*** Opening Material supplied ***

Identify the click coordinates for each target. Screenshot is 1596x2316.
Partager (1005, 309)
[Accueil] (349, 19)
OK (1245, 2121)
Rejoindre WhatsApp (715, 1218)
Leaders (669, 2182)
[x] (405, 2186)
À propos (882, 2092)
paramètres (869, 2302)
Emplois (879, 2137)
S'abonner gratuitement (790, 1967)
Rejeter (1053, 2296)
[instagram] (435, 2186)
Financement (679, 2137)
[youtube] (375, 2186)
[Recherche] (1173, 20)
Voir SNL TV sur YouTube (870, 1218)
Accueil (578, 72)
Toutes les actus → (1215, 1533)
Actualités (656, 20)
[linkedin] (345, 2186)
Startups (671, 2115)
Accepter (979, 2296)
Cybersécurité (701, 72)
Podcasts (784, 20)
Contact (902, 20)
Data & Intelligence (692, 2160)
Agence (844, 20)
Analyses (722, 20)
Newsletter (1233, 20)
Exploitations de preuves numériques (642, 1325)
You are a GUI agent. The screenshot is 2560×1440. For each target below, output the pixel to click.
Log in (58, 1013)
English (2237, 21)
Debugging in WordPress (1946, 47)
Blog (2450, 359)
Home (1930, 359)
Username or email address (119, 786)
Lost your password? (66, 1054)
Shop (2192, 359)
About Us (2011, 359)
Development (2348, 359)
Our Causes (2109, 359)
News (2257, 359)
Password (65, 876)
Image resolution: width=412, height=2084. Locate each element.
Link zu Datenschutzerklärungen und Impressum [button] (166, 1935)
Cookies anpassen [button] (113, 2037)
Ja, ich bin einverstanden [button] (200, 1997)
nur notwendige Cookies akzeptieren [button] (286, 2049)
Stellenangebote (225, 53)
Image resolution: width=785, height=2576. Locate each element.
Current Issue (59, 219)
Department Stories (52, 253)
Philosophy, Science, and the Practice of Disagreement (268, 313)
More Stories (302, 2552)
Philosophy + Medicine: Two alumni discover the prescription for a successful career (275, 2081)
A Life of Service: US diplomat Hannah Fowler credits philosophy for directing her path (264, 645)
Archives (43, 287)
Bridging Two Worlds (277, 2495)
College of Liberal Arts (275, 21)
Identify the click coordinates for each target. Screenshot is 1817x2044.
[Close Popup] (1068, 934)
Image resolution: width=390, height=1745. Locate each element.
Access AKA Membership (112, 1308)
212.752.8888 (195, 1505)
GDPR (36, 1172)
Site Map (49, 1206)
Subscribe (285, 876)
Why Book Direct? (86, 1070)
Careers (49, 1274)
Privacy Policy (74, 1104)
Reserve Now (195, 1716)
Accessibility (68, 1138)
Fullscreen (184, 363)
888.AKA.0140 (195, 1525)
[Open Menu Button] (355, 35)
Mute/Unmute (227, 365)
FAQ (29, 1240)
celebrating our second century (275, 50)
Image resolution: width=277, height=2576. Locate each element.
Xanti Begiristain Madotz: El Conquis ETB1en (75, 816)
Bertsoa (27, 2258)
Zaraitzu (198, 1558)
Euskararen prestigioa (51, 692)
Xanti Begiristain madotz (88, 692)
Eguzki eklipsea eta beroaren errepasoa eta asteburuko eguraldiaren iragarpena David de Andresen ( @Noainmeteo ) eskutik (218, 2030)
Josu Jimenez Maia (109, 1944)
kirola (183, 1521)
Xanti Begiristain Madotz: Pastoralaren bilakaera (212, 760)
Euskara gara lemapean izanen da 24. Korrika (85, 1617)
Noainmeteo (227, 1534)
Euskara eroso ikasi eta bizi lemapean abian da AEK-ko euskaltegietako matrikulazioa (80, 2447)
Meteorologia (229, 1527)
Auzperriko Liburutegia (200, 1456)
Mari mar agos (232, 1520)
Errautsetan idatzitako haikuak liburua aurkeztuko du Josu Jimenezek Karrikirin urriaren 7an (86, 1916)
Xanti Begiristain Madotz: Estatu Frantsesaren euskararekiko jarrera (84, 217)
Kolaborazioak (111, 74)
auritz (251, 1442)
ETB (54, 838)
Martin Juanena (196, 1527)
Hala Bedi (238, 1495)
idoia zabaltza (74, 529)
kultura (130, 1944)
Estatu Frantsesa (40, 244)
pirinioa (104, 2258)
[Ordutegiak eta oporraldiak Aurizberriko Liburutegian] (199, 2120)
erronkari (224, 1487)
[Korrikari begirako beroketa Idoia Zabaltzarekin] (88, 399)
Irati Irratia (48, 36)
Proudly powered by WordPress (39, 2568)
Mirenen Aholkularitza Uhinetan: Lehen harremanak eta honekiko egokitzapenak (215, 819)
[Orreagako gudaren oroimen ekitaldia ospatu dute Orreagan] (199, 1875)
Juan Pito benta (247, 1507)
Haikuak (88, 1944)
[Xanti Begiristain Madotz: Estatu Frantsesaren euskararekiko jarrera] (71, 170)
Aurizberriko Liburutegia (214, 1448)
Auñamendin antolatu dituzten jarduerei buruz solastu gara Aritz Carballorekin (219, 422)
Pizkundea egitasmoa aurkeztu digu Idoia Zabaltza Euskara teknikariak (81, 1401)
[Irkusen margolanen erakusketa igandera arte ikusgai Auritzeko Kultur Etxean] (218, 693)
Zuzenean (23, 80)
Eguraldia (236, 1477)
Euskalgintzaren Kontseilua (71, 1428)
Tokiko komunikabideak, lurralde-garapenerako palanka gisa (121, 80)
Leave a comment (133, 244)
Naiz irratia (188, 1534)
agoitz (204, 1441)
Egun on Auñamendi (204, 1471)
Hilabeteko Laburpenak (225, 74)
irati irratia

*** Closing Material supplied ***

Task requirements — Exact transcription of the records is all that is wanted.

Solution for this task —
Identify the click coordinates for each target. Screenshot is 1596x2316.
Partager (1005, 309)
[Accueil] (349, 19)
OK (1245, 2121)
Rejoindre WhatsApp (715, 1218)
Leaders (669, 2182)
[x] (405, 2186)
À propos (882, 2092)
paramètres (869, 2302)
Emplois (879, 2137)
S'abonner gratuitement (790, 1967)
Rejeter (1053, 2296)
[instagram] (435, 2186)
Financement (679, 2137)
[youtube] (375, 2186)
[Recherche] (1173, 20)
Voir SNL TV sur YouTube (870, 1218)
Accueil (578, 72)
Toutes les actus → (1215, 1533)
Actualités (656, 20)
[linkedin] (345, 2186)
Startups (671, 2115)
Accepter (979, 2296)
Cybersécurité (701, 72)
Podcasts (784, 20)
Contact (902, 20)
Data & Intelligence (692, 2160)
Agence (844, 20)
Analyses (722, 20)
Newsletter (1233, 20)
Exploitations de preuves numériques (642, 1325)
You are a GUI agent. The screenshot is 2560×1440. For each target below, output the pixel to click.
Log in (58, 1013)
English (2237, 21)
Debugging in WordPress (1946, 47)
Blog (2450, 359)
Home (1930, 359)
Username or email address (119, 786)
Lost your password? (66, 1054)
Shop (2192, 359)
About Us (2011, 359)
Development (2348, 359)
Our Causes (2109, 359)
News (2257, 359)
Password (65, 876)
Image resolution: width=412, height=2084. Locate each element.
Link zu Datenschutzerklärungen und Impressum [button] (166, 1935)
Cookies anpassen [button] (113, 2037)
Ja, ich bin einverstanden [button] (200, 1997)
nur notwendige Cookies akzeptieren [button] (286, 2049)
Stellenangebote (225, 53)
Image resolution: width=785, height=2576. Locate each element.
Current Issue (59, 219)
Department Stories (52, 253)
Philosophy, Science, and the Practice of Disagreement (268, 313)
More Stories (302, 2552)
Philosophy + Medicine: Two alumni discover the prescription for a successful career (275, 2081)
A Life of Service: US diplomat Hannah Fowler credits philosophy for directing her path (264, 645)
Archives (43, 287)
Bridging Two Worlds (277, 2495)
College of Liberal Arts (275, 21)
Identify the click coordinates for each target. Screenshot is 1817x2044.
[Close Popup] (1068, 934)
Image resolution: width=390, height=1745. Locate each element.
Access AKA Membership (112, 1308)
212.752.8888 (195, 1505)
GDPR (36, 1172)
Site Map (49, 1206)
Subscribe (285, 876)
Why Book Direct? (86, 1070)
Careers (49, 1274)
Privacy Policy (74, 1104)
Reserve Now (195, 1716)
Accessibility (68, 1138)
Fullscreen (184, 363)
888.AKA.0140 (195, 1525)
[Open Menu Button] (355, 35)
Mute/Unmute (227, 365)
FAQ (29, 1240)
celebrating our second century (275, 50)
Image resolution: width=277, height=2576. Locate each element.
Xanti Begiristain Madotz: El Conquis ETB1en (75, 816)
Bertsoa (27, 2258)
Zaraitzu (198, 1558)
Euskararen prestigioa (51, 692)
Xanti Begiristain madotz (88, 692)
Eguzki eklipsea eta beroaren errepasoa eta asteburuko eguraldiaren iragarpena David de Andresen ( @Noainmeteo ) eskutik (218, 2030)
Josu Jimenez Maia (109, 1944)
kirola (183, 1521)
Xanti Begiristain Madotz: Pastoralaren bilakaera (212, 760)
Euskara gara lemapean izanen da 24. Korrika (85, 1617)
Noainmeteo (227, 1534)
Euskara eroso ikasi eta bizi lemapean abian da AEK-ko euskaltegietako matrikulazioa (80, 2447)
Meteorologia (229, 1527)
Auzperriko Liburutegia (200, 1456)
Mari mar agos (232, 1520)
Errautsetan idatzitako haikuak liburua aurkeztuko du Josu Jimenezek Karrikirin urriaren 7an (86, 1916)
Xanti Begiristain Madotz: Estatu Frantsesaren euskararekiko jarrera (84, 217)
Kolaborazioak (111, 74)
auritz (251, 1442)
ETB (54, 838)
Martin Juanena (196, 1527)
Hala Bedi (238, 1495)
idoia zabaltza (74, 529)
kultura (130, 1944)
Estatu Frantsesa (40, 244)
pirinioa (104, 2258)
[Ordutegiak eta oporraldiak Aurizberriko Liburutegian] (199, 2120)
erronkari (224, 1487)
[Korrikari begirako beroketa Idoia Zabaltzarekin] (88, 399)
Irati Irratia (48, 36)
Proudly powered by WordPress (39, 2568)
Mirenen Aholkularitza Uhinetan: Lehen harremanak eta honekiko egokitzapenak (215, 819)
[Orreagako gudaren oroimen ekitaldia ospatu dute Orreagan] (199, 1875)
Juan Pito benta (247, 1507)
Haikuak (88, 1944)
[Xanti Begiristain Madotz: Estatu Frantsesaren euskararekiko jarrera] (71, 170)
Aurizberriko Liburutegia (214, 1448)
Auñamendin antolatu dituzten jarduerei buruz solastu gara Aritz Carballorekin (219, 422)
Pizkundea egitasmoa aurkeztu digu Idoia Zabaltza Euskara teknikariak (81, 1401)
[Irkusen margolanen erakusketa igandera arte ikusgai Auritzeko Kultur Etxean] (218, 693)
Zuzenean (23, 80)
Eguraldia (236, 1477)
Euskalgintzaren Kontseilua (71, 1428)
Tokiko komunikabideak, lurralde-garapenerako palanka gisa (121, 80)
Leave a comment (133, 244)
Naiz irratia (188, 1534)
agoitz (204, 1441)
Egun on Auñamendi (204, 1471)
Hilabeteko Laburpenak (225, 74)
irati irratia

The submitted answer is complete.